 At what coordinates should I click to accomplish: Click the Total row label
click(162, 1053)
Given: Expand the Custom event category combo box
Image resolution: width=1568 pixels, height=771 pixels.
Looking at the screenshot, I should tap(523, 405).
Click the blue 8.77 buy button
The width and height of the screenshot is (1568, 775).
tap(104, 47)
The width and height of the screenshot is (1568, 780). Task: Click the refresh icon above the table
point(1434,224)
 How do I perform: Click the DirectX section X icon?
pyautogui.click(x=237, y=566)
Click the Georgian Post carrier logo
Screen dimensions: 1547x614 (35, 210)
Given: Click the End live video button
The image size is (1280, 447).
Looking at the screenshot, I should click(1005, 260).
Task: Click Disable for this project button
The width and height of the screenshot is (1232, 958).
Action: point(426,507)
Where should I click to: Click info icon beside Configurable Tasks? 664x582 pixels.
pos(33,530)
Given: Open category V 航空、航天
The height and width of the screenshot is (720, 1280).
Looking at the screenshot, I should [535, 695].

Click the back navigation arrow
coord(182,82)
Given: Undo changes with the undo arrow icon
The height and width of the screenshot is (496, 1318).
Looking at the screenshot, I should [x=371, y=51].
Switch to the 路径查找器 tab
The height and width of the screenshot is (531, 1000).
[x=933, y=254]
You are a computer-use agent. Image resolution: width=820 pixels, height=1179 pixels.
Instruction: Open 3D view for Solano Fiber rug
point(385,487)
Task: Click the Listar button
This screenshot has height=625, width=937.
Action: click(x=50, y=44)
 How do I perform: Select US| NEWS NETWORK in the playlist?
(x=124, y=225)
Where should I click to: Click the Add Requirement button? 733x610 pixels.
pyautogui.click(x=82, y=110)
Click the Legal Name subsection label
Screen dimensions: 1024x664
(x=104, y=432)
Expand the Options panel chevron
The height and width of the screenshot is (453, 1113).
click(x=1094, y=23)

-- -- --

Exercise:
Look through the entries and return every line where "Expand" appears.

Exercise response:
Given: Expand the Custom event category combo box
Expand the Options panel chevron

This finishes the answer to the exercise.